In PMs, Slanar et al found a small miosis. A re-evaluation of our own data showed that this might be an non-specific effect. Fig. 1 shows that after treatment with both placebo and tramadol-HCl the pupil diameter increased. The effect was apparent immediately after dosing until 10 h thereafter. The reason for this remains unclear. Most probably sympathetic activation during day time might have been caused this small miosis. Furthermore, spontaneous oscillation of the pupil should be taken into consideration. We recommend caution in evaluating effects on the pupil diameter that range below 0.5 mm due to methodological limitations and, most important, the use of a placebo-controlled design.

Fig. 1
figure 1

Effects of placebo and tramadol-HCL in PMs. Data are represented as differences from baseline (i.e. predose)
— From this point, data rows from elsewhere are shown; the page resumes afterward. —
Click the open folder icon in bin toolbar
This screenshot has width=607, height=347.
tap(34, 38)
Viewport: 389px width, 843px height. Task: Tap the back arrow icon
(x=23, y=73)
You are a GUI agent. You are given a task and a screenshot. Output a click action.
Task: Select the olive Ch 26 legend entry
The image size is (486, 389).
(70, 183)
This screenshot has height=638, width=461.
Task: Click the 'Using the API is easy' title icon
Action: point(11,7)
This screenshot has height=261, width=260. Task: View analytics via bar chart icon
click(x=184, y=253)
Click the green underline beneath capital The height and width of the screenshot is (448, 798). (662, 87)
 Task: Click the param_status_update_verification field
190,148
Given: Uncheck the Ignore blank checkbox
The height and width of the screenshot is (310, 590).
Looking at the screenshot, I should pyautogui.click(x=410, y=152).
Slanar et al differentiated the group of extensive metabolizers in homozygous and heterozygous extensive metabolizers. This was not the focus of our study, but we characterized the pharmacokinetics of tramadol stereoselectively in both metaboliser groups. Thus, both studies utilised different strategies and therefore deliver complementary results. In-depth comparison of both studies with respect to pharmacokinetics is not possible, as pharmacokinetic parameters (e.g. AUC, Cmax, Tmax, etc.) from Slanar et al are not available for assessment.
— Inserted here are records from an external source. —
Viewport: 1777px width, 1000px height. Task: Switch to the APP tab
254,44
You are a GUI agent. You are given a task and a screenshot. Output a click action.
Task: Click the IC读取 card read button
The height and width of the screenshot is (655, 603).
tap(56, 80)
While it does make sense to compare point estimates (Cmax and Emax) and area measurements (AUC vs AUD) to each other, correlations of area measurements like AUC to point estimates seem questionable. The observed rs are not very high (−0.39 and −0.41) and are in contrast to the positive rs obtained from the respective comparisons for M1. The results cannot be regarded as conclusive in light of the many comparisons performed without using or at least mentioning some type of alpha adjustment. Interpretation of the metabolic ratios and the resulting effect correlations is problematic when tramadol and the M1 alone have effects in opposite directions.
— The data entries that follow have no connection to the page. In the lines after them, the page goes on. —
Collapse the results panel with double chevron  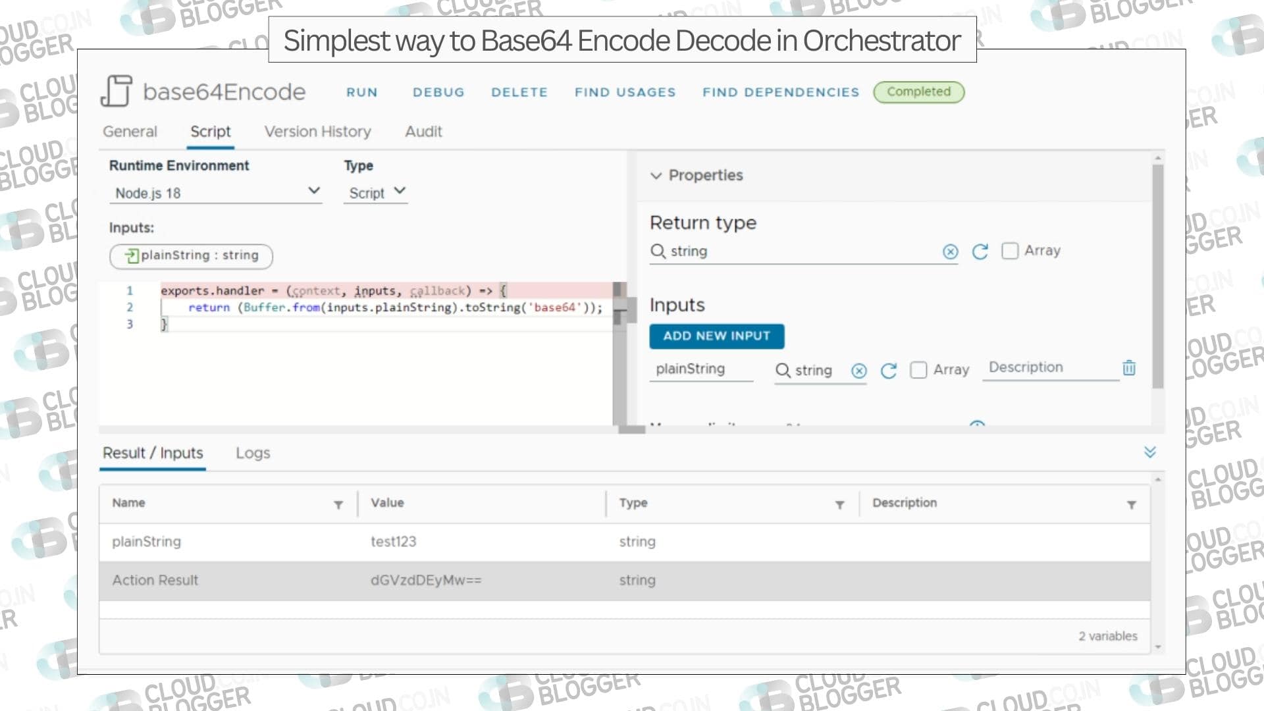point(1150,452)
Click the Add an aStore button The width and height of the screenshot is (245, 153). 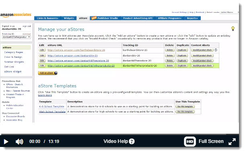pos(48,73)
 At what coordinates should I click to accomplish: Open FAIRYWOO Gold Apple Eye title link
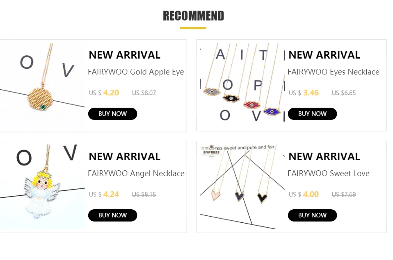click(136, 72)
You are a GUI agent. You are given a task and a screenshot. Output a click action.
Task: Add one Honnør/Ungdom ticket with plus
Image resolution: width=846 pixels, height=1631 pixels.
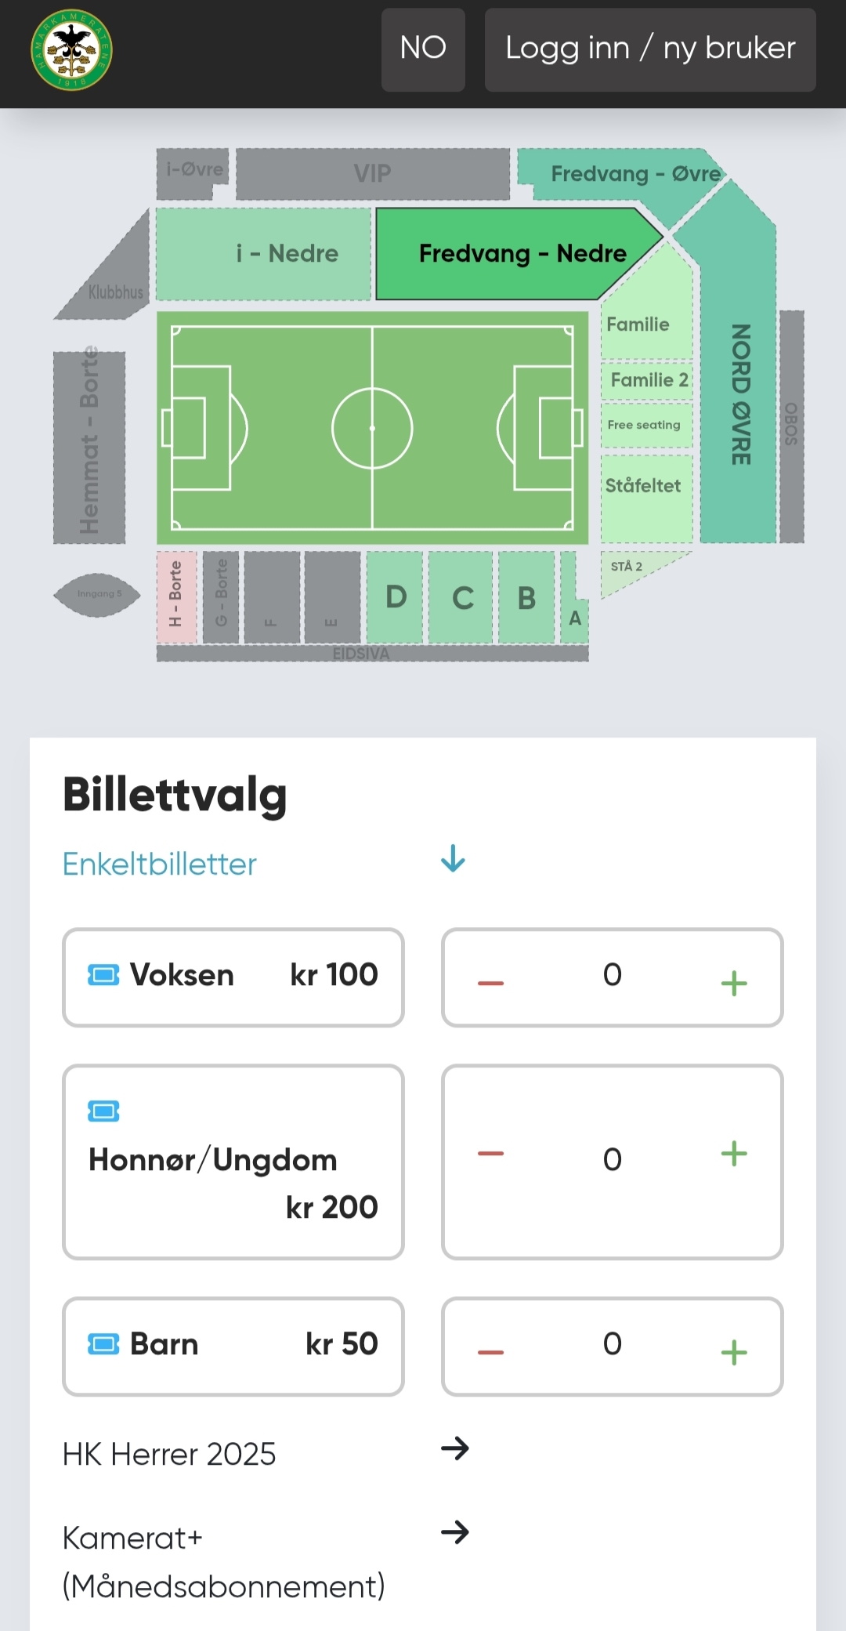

In summary, Slanar et al add some interesting data on the static pupillometry in homozygous and heterozygous EMs treated with tramadol. These data were not in contrast to our work. However, two findings of Slanar et al need a careful re-evaluation. In contrast to the results obtained with homozygous EM, the miotic response of heterozygous EMs appears not to be correlated to the PK profile. Since the full time course of miotic effects has not been fully investigated and there was no placebo control, the significance of miosis in PMs is unclear.

Further studies are needed to clearly characterize the pupillary response pattern with respect to the CYP2D6 metaboliser status, including ultra-rapid, extensive, intermediate and poor metabolisers.